Proving Software Correctness

CajunCenturion · Feb 16, 2010

Can you prove that some piece of software has no bugs?
Edsger Dijkstra said no when he said

Edsger Dijkstra said:
Program testing can be used to show the presence of bugs, but never to show their absence!

I believe that the statement is true. You cannot never prove there are no [more] bugs in any given piece of software. You can only say there are no more known bugs.

On the other hand, thargtheslayer posted

thargtheslayer said:
Actually I differ with the illustrious Mr Dijkstra on that one. It demonstrably is possible to prove that software is working correctly, by the use of automated unit test tools and the like.

For example, I believe that the 4 colour map problem was solved several years ago by computer. The protagonists (I believe) simply set a computer to explore every possible combination of maps and awaited the outcome. Obviously this must have relied upon some form of topology, but I am not mathematically competent to pass judgement.

So, if a program has a domain space of say 10 billion outcomes, one can set a test tool running to explore its performance under each and every circumstance which may ever arise. By such exhaustive examination, it is therefore (in my opinion) possible to prove that a program has no bugs within a restricted solution domain.

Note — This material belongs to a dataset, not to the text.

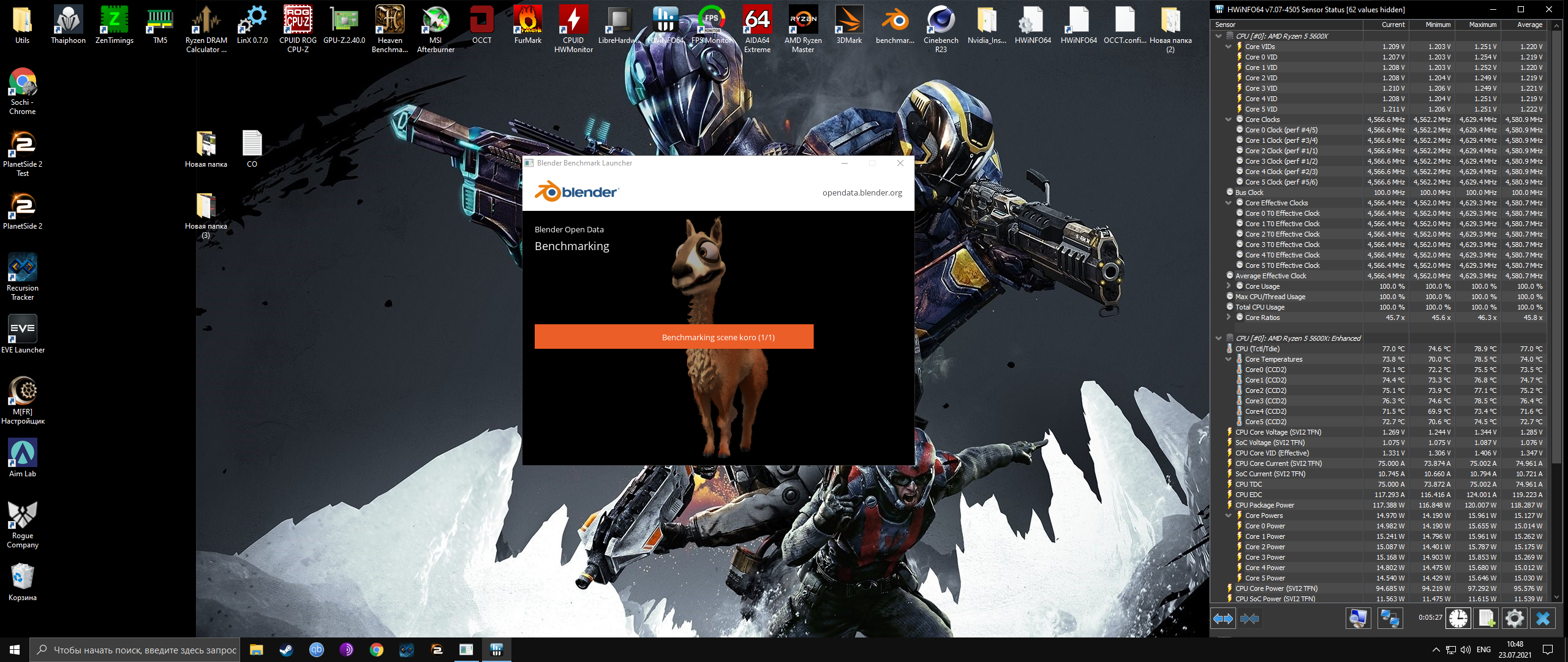1568x662 pixels.
Task: Click the blue X close sensors icon
Action: tap(1543, 618)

I believe that Mr. Dijkstra was speaking in general, and his statement is therefore self-evidently true, but I assert that it may be possible to demonstrate to the contrary in restricted answer domain problems.

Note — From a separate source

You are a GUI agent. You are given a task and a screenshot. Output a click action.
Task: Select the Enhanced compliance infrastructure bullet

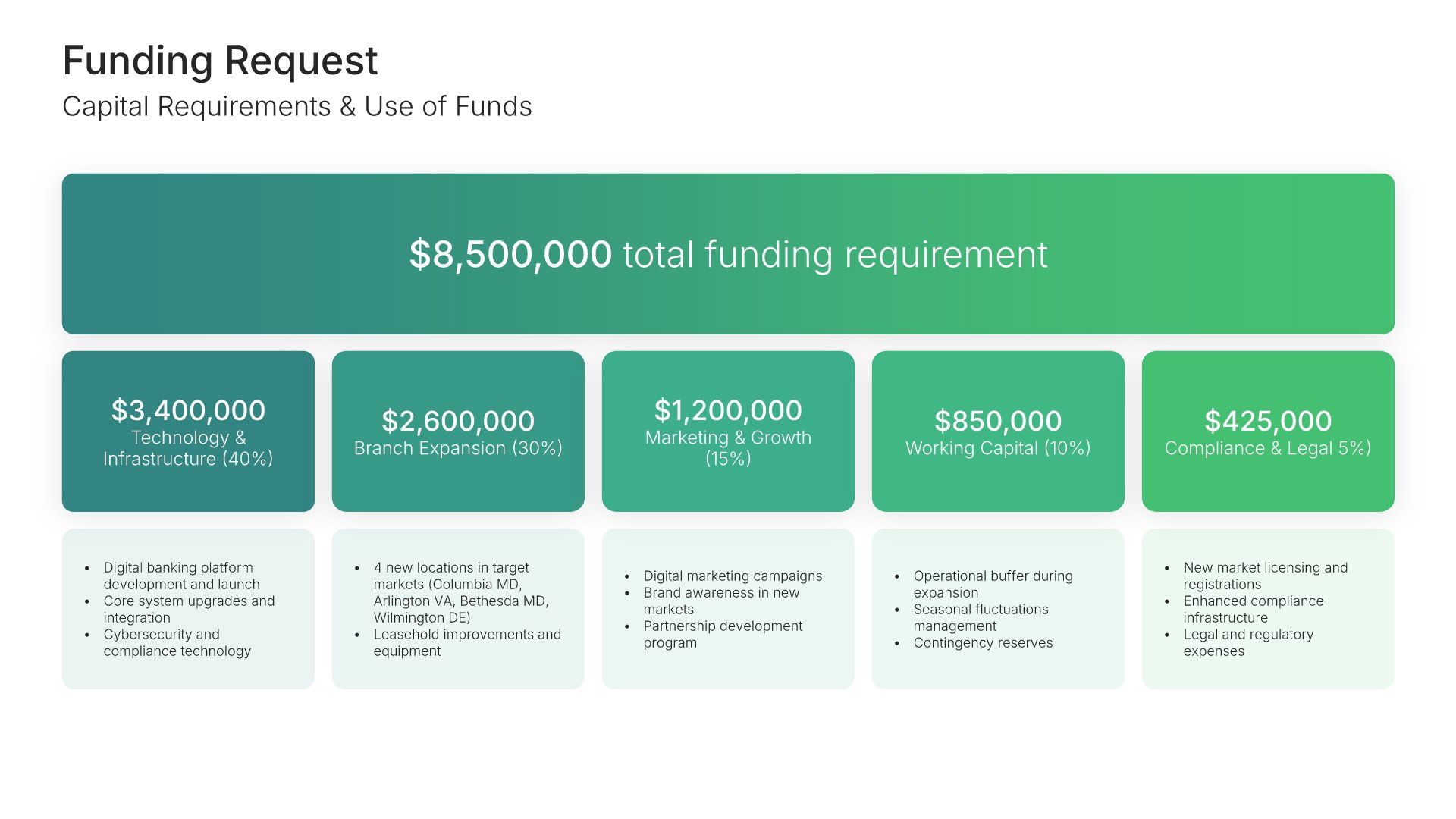click(x=1253, y=609)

thargtheslayer has made some good point, but raises a number of questions.
[li]Does "prove that software is working correctly" mean the same as "prove the absence of bugs"?[/li]
[li]Can you prove that a program has a fixed domain space of outcomes when initial data condition are variable? User input is involved?[/li]

If you use an automated test tool, it would be necessary to prove that every possible path through the program is tested with every possible set of initial condition with every possible data input option along the way. How can you be sure that there is not another path with a different data set that leads to a failure?

With respect to the assertion that "it may be possible to demonstrate to the contrary in restricted answer domain problems", I believe the validity of the assertion is directly proportional to the amount of restriction is the answer domain. And that's if you can prove a restricted answer domain, and of course, whether that restriction is reasonable within the problem space.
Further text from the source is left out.